(Data extracted from a collection)

BEGIN

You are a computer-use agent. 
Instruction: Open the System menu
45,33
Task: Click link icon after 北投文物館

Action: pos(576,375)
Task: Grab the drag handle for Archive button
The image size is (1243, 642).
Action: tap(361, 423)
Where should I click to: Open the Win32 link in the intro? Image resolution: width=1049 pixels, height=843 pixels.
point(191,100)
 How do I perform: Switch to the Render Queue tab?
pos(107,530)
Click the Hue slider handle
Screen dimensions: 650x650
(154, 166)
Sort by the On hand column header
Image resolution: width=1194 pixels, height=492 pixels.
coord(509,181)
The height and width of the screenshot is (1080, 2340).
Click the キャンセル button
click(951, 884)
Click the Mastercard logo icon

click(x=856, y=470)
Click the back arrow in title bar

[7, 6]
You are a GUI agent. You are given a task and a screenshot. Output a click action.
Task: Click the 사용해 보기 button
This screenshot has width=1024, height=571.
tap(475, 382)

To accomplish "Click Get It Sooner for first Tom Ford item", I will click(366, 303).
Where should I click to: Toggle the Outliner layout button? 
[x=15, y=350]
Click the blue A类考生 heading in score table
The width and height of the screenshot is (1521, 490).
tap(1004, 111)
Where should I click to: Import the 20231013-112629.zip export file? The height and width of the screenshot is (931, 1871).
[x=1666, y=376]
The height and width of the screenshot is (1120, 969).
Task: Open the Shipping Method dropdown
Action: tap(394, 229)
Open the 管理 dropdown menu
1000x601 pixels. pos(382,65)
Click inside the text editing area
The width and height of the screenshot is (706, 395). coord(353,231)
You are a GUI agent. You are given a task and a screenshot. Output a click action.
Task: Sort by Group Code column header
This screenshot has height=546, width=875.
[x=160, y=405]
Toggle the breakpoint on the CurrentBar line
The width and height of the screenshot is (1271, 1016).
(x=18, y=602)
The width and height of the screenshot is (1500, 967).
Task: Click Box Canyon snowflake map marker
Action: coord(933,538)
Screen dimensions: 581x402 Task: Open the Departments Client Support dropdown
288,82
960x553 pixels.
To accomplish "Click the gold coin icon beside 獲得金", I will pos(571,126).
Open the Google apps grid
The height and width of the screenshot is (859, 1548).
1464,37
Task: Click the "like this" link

END

_PROBLEM TO WORK ON_
Nothing but the lines with "header" should be returned, copied from the entries above.

_TASK ANSWER_
Sort by the On hand column header
Task: Sort by Group Code column header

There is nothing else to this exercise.